Goal:
Output each of the following items verbatim, line for line, with no changes.

Listed entries:

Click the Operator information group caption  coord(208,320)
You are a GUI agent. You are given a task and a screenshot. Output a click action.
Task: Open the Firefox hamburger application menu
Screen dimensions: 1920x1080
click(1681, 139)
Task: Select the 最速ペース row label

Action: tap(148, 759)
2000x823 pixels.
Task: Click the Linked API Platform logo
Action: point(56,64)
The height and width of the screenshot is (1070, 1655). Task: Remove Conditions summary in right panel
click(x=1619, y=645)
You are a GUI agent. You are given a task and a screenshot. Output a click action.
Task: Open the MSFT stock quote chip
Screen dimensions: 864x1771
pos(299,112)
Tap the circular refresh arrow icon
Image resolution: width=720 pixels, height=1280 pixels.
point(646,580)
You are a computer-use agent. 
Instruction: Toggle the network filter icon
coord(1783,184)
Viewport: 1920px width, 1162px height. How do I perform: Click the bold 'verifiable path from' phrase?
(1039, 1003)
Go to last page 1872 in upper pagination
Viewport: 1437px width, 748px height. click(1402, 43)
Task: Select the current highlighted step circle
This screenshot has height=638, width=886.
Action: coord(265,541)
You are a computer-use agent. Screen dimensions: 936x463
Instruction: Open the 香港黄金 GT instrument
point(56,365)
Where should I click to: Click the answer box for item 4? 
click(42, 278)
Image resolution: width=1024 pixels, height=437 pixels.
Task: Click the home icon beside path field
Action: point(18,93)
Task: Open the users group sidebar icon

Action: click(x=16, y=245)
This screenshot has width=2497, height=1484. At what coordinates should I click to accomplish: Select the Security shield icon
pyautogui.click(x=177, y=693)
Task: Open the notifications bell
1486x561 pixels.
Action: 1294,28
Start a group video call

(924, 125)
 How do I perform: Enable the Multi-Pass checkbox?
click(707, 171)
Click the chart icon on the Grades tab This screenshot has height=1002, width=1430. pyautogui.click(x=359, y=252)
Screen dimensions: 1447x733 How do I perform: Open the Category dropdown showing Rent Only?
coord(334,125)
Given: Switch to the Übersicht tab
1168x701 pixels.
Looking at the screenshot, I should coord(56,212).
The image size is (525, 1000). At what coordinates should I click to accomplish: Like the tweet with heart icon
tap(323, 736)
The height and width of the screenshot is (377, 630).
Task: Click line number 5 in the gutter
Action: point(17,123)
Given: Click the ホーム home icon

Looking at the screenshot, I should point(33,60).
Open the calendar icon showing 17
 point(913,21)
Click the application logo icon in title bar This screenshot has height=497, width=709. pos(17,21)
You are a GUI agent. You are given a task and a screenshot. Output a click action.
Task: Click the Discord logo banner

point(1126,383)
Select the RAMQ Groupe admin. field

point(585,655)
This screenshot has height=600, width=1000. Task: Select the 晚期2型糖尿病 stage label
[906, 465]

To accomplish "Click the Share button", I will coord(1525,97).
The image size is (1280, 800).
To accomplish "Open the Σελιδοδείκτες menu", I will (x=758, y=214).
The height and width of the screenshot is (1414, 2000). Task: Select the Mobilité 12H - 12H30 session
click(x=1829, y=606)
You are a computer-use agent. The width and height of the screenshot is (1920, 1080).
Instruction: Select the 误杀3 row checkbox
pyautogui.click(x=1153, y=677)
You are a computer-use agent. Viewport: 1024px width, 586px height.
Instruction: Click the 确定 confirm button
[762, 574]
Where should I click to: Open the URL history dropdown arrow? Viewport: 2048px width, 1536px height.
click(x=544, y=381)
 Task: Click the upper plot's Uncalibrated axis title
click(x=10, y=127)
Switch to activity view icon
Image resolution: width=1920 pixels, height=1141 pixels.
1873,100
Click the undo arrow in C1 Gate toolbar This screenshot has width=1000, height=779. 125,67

Reply:
Click the Operator information group caption  coord(208,320)
You are a GUI agent. You are given a task and a screenshot. Output a click action.
Task: Open the Firefox hamburger application menu
Screen dimensions: 1920x1080
click(1681, 139)
Task: Select the 最速ペース row label

Action: tap(148, 759)
2000x823 pixels.
Task: Click the Linked API Platform logo
Action: point(56,64)
The height and width of the screenshot is (1070, 1655). Task: Remove Conditions summary in right panel
click(x=1619, y=645)
You are a GUI agent. You are given a task and a screenshot. Output a click action.
Task: Open the MSFT stock quote chip
Screen dimensions: 864x1771
pos(299,112)
Tap the circular refresh arrow icon
Image resolution: width=720 pixels, height=1280 pixels.
point(646,580)
You are a computer-use agent. 
Instruction: Toggle the network filter icon
coord(1783,184)
Viewport: 1920px width, 1162px height. How do I perform: Click the bold 'verifiable path from' phrase?
(1039, 1003)
Go to last page 1872 in upper pagination
Viewport: 1437px width, 748px height. click(1402, 43)
Task: Select the current highlighted step circle
This screenshot has height=638, width=886.
Action: coord(265,541)
You are a computer-use agent. Screen dimensions: 936x463
Instruction: Open the 香港黄金 GT instrument
point(56,365)
Where should I click to: Click the answer box for item 4? 
click(42, 278)
Image resolution: width=1024 pixels, height=437 pixels.
Task: Click the home icon beside path field
Action: point(18,93)
Task: Open the users group sidebar icon

Action: click(x=16, y=245)
This screenshot has width=2497, height=1484. At what coordinates should I click to accomplish: Select the Security shield icon
pyautogui.click(x=177, y=693)
Task: Open the notifications bell
1486x561 pixels.
Action: 1294,28
Start a group video call

(924, 125)
 How do I perform: Enable the Multi-Pass checkbox?
click(707, 171)
Click the chart icon on the Grades tab This screenshot has height=1002, width=1430. pyautogui.click(x=359, y=252)
Screen dimensions: 1447x733 How do I perform: Open the Category dropdown showing Rent Only?
coord(334,125)
Given: Switch to the Übersicht tab
1168x701 pixels.
Looking at the screenshot, I should coord(56,212).
The image size is (525, 1000). At what coordinates should I click to accomplish: Like the tweet with heart icon
tap(323, 736)
The height and width of the screenshot is (377, 630).
Task: Click line number 5 in the gutter
Action: point(17,123)
Given: Click the ホーム home icon

Looking at the screenshot, I should point(33,60).
Open the calendar icon showing 17
 point(913,21)
Click the application logo icon in title bar This screenshot has height=497, width=709. pos(17,21)
You are a GUI agent. You are given a task and a screenshot. Output a click action.
Task: Click the Discord logo banner

point(1126,383)
Select the RAMQ Groupe admin. field

point(585,655)
This screenshot has height=600, width=1000. Task: Select the 晚期2型糖尿病 stage label
[906, 465]

To accomplish "Click the Share button", I will coord(1525,97).
The image size is (1280, 800).
To accomplish "Open the Σελιδοδείκτες menu", I will (x=758, y=214).
The height and width of the screenshot is (1414, 2000). Task: Select the Mobilité 12H - 12H30 session
click(x=1829, y=606)
You are a computer-use agent. The width and height of the screenshot is (1920, 1080).
Instruction: Select the 误杀3 row checkbox
pyautogui.click(x=1153, y=677)
You are a computer-use agent. Viewport: 1024px width, 586px height.
Instruction: Click the 确定 confirm button
[762, 574]
Where should I click to: Open the URL history dropdown arrow? Viewport: 2048px width, 1536px height.
click(x=544, y=381)
 Task: Click the upper plot's Uncalibrated axis title
click(x=10, y=127)
Switch to activity view icon
Image resolution: width=1920 pixels, height=1141 pixels.
1873,100
Click the undo arrow in C1 Gate toolbar This screenshot has width=1000, height=779. 125,67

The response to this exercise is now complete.